(Stored records)
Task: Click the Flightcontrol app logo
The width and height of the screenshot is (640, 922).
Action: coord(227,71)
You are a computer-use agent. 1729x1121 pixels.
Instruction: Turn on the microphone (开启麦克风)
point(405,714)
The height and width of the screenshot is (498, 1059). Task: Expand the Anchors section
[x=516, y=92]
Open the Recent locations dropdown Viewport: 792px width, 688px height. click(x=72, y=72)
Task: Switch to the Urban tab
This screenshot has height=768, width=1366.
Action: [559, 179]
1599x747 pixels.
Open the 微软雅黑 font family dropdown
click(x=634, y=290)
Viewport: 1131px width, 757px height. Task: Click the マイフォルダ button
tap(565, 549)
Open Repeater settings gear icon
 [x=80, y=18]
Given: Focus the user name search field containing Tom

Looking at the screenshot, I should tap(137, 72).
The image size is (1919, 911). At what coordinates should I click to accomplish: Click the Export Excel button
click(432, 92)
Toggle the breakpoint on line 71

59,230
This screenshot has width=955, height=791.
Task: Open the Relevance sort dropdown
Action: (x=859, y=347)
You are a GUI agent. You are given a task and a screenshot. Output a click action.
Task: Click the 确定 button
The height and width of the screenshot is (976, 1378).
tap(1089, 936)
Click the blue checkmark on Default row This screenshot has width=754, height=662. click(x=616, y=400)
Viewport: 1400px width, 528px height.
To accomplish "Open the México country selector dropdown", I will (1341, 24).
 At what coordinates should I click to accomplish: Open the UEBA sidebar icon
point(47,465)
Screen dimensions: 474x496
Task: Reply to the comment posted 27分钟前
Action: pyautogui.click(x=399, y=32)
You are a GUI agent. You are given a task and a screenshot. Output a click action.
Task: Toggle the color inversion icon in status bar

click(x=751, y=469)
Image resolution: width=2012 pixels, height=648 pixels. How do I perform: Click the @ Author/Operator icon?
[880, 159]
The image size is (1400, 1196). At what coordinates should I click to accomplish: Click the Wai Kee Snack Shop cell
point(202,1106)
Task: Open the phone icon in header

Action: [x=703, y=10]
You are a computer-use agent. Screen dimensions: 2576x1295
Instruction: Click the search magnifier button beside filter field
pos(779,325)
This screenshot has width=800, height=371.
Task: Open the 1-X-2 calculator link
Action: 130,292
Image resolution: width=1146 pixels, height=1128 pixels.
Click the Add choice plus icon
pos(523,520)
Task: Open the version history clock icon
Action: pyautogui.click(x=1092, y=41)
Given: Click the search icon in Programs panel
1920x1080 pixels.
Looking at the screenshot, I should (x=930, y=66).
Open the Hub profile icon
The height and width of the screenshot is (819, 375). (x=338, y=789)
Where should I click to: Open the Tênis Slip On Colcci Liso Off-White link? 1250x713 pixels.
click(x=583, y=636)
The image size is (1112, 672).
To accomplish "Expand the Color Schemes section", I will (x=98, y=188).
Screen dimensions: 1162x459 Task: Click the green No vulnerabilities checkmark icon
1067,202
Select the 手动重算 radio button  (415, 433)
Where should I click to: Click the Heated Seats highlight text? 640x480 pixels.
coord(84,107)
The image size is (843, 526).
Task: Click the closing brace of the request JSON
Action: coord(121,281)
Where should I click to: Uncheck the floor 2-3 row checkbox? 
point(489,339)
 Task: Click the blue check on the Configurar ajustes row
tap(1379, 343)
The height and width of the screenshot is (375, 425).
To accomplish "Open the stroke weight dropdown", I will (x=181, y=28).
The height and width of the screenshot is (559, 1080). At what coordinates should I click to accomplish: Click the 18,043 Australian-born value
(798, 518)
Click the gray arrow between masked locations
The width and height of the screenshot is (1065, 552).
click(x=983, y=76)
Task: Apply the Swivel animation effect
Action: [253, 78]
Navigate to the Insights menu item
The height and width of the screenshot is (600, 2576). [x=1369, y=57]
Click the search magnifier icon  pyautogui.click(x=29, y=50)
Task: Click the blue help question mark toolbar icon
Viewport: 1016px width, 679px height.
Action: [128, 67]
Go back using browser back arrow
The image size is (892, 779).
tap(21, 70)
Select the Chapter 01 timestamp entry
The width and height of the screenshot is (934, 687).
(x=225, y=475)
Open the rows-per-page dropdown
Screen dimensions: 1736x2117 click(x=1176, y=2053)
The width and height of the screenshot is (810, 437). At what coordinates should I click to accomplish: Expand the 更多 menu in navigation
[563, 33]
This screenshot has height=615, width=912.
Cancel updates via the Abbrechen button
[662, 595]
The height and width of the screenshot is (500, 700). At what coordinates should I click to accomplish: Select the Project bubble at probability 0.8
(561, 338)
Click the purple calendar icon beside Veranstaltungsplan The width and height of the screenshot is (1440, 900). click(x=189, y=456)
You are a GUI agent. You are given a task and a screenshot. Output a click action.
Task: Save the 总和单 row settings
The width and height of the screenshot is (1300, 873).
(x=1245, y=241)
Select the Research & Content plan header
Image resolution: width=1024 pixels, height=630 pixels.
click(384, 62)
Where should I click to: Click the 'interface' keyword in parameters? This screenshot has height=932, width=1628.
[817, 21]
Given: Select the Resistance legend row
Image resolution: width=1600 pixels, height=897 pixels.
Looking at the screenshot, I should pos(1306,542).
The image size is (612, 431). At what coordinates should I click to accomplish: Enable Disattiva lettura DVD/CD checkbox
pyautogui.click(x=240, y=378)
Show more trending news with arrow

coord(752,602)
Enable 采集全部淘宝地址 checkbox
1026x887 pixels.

» **WHAT YOU NEED TO DO**:
Lines from the one containing "Click the purple" through the end of the entries above must be copied exactly; include both ends and no other lines.

» **WRITTEN ANSWER**:
Click the purple calendar icon beside Veranstaltungsplan The width and height of the screenshot is (1440, 900). click(x=189, y=456)
You are a GUI agent. You are given a task and a screenshot. Output a click action.
Task: Save the 总和单 row settings
The width and height of the screenshot is (1300, 873).
(x=1245, y=241)
Select the Research & Content plan header
Image resolution: width=1024 pixels, height=630 pixels.
click(384, 62)
Where should I click to: Click the 'interface' keyword in parameters? This screenshot has height=932, width=1628.
[817, 21]
Given: Select the Resistance legend row
Image resolution: width=1600 pixels, height=897 pixels.
Looking at the screenshot, I should pos(1306,542).
The image size is (612, 431). At what coordinates should I click to accomplish: Enable Disattiva lettura DVD/CD checkbox
pyautogui.click(x=240, y=378)
Show more trending news with arrow

coord(752,602)
Enable 采集全部淘宝地址 checkbox
1026x887 pixels.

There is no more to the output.